## Dataset extract:

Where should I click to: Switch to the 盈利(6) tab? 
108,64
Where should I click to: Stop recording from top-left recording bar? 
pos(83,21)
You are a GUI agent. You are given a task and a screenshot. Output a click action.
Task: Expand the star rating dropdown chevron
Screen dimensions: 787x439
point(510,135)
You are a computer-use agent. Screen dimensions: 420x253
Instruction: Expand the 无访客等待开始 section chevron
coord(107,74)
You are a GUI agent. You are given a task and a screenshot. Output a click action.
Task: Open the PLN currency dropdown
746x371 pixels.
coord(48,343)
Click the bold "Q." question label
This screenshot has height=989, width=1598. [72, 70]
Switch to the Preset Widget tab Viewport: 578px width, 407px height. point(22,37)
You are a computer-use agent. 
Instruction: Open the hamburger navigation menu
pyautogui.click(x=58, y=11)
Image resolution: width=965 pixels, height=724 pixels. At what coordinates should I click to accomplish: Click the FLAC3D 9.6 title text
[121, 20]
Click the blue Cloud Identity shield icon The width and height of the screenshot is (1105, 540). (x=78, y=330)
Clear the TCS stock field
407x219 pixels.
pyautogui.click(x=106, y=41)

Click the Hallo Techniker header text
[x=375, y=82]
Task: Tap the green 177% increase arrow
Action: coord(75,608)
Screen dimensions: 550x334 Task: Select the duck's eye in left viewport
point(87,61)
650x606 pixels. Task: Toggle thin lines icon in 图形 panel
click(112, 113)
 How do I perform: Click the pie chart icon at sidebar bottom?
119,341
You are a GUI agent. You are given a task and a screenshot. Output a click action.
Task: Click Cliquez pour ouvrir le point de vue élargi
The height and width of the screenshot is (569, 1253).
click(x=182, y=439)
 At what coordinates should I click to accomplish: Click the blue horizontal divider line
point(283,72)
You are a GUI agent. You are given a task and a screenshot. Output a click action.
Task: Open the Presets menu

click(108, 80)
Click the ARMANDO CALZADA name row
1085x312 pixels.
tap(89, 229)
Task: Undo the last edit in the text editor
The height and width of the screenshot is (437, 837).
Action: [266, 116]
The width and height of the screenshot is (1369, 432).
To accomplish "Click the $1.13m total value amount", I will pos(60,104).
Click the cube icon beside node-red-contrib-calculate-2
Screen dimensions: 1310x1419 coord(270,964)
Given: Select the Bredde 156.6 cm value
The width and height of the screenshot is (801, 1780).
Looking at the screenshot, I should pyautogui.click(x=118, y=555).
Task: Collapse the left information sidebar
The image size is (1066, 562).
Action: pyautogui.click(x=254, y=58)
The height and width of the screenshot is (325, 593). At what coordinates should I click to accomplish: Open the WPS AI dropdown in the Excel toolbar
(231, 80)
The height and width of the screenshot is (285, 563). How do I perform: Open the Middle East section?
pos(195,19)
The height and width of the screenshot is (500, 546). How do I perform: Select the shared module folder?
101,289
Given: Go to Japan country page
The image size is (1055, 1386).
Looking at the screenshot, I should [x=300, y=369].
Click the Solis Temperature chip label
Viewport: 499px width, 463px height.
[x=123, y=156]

## Exercise objective:
Each line from the one containing "Task: Click Cliquez" to the close of the records must appear in the output exactly, and no other line.

## Worked solution:
Task: Click Cliquez pour ouvrir le point de vue élargi
The height and width of the screenshot is (569, 1253).
click(x=182, y=439)
 At what coordinates should I click to accomplish: Click the blue horizontal divider line
point(283,72)
You are a GUI agent. You are given a task and a screenshot. Output a click action.
Task: Open the Presets menu

click(108, 80)
Click the ARMANDO CALZADA name row
1085x312 pixels.
tap(89, 229)
Task: Undo the last edit in the text editor
The height and width of the screenshot is (437, 837).
Action: [266, 116]
The width and height of the screenshot is (1369, 432).
To accomplish "Click the $1.13m total value amount", I will pos(60,104).
Click the cube icon beside node-red-contrib-calculate-2
Screen dimensions: 1310x1419 coord(270,964)
Given: Select the Bredde 156.6 cm value
The width and height of the screenshot is (801, 1780).
Looking at the screenshot, I should pyautogui.click(x=118, y=555).
Task: Collapse the left information sidebar
The image size is (1066, 562).
Action: pyautogui.click(x=254, y=58)
The height and width of the screenshot is (325, 593). At what coordinates should I click to accomplish: Open the WPS AI dropdown in the Excel toolbar
(231, 80)
The height and width of the screenshot is (285, 563). How do I perform: Open the Middle East section?
pos(195,19)
The height and width of the screenshot is (500, 546). How do I perform: Select the shared module folder?
101,289
Given: Go to Japan country page
The image size is (1055, 1386).
Looking at the screenshot, I should [x=300, y=369].
Click the Solis Temperature chip label
Viewport: 499px width, 463px height.
[x=123, y=156]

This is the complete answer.